Department of Homeland Security Secretary Kristi Noem fell victim to a thief while eating dinner at a downtown Washington, DC, restaurant Sunday night, the secretary confirmed Monday. …

The Secret Service, which provides security for Noem, reviewed security camera footage at the Capital Burger restaurant and saw an unknown white male wearing a medical mask steal her bag and leave the restaurant, a law enforcement source said.

The thief got away with Noem’s driver’s license, medication, apartment keys, passport, DHS access badge, makeup bag, blank checks, and about $3,000 in cash.

It’s possible this was the work of some petty thief who lucked out by finding someone who was both oblivious about her purse and carrying large amounts of cash. It’s also possible this was the work of some foreign intelligence agent who reasonably suspected that the American DHS secretary might be carrying the kind of intel it’s their job to acquire.

For a Hitchcock-style thriller, I’d go with the former and make our protagonist a small-time thief who can’t believe his good fortune scoring $3,000 in cash. But then — alas — he gets greedy and realizes he could make even more money by selling Noem’s personal data and/or possible state secrets to the highest bidder. Our small-time thief would thus end up with agents from every spy agency on the planet gunning for him.

Again, no respectable producer would have accepted such an outrageous premise as recently as three months ago.

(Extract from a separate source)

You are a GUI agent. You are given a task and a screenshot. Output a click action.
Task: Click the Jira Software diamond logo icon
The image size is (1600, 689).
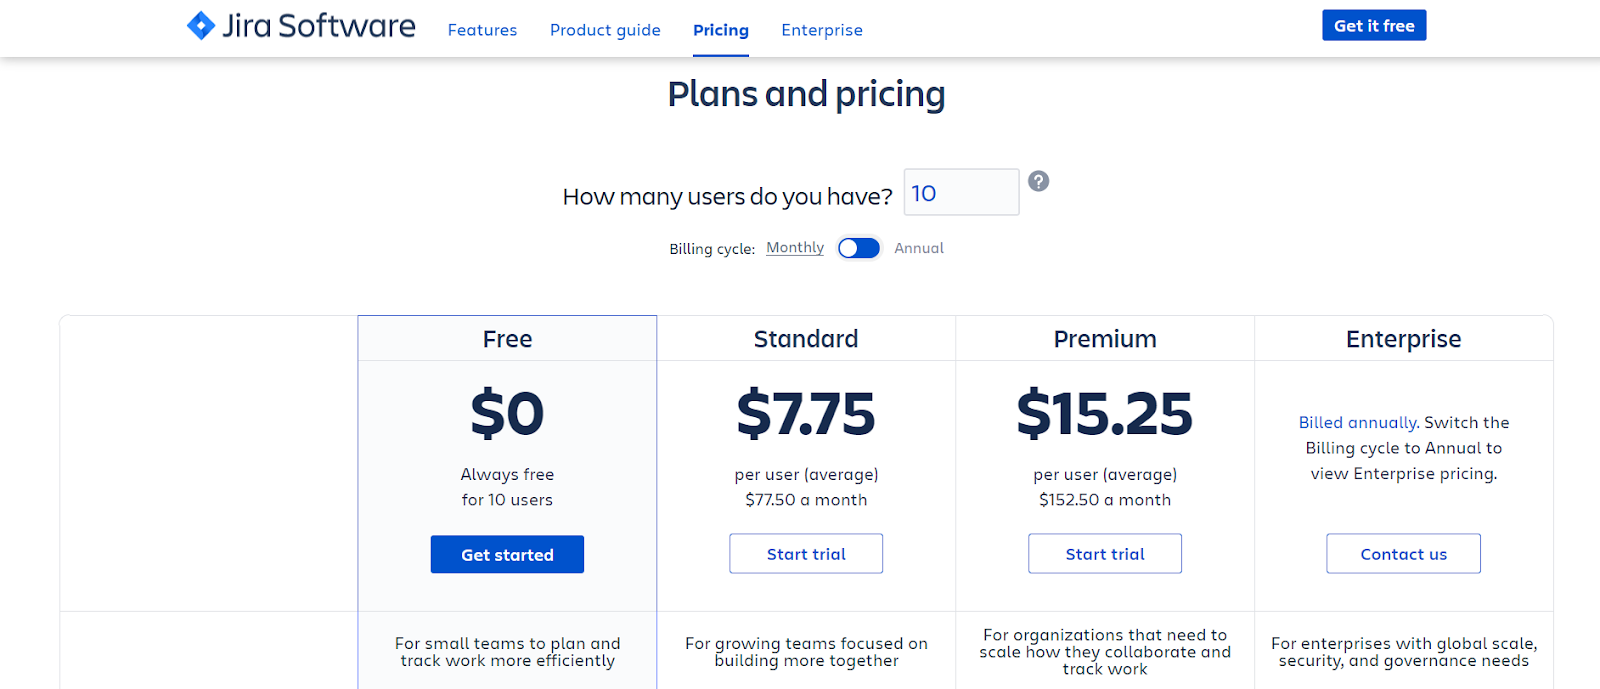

I mean, come on, it just sounds ridiculous. But now it just sounds realistic because it’s actually real.

At this point I think it’s safe to say that any lazy, absurd, ridiculous-seeming premise for how the evil conspirators wind up accidentally revealing their plot to the protagonist has to be acceptable as a real possibility. Go ahead and try to come up with some plot device that seems too incompetent or too recklessly dumb for the current administration. I don’t think you can.

The only real difficulty now is coming up with some nefarious conspiracy that they’re not already openly and publicly pursuing and posting about in ALL CAPS on Truth Social. That’s the biggest plot hurdle nowadays for writing a Man Who Knows Too Much storyline. These days, we all Know Too Much.


* I recognize that my enjoyment of these stories is a confession of sorts. As I’ve written here before:

I’m susceptible to the appeal of this story, which is based in part on the flattering notion that its every-person hero is just like me (and you, too). At the beginning of the story, this hero — your surrogate and mine — is adrift with unrealized and unrecognized potential. But then fate intervenes and by the end of the story, with a bit of luck and pluck, our hero is a hero indeed.

The insidious appeal of that is to reassure us that we’re not necessarily the unsuccessful under-achievers we may otherwise appear to be. We’re just waiting for that twist of fate that will force us to rise to the occasion, proving our worth to the world.

To paraphrase Conor Oberst, it’s better to be working for a paycheck then waiting around hoping to win the lottery.

** There has always been another simple and obvious solution to the plot-problem of Why Don’t They Just Call the Police? Just make the protagonist someone that the police will automatically treat as guilty even if proven innocent — someone they will automatically, and violently, suspect is intrinsically criminal. In other words, just make your protagonist not white.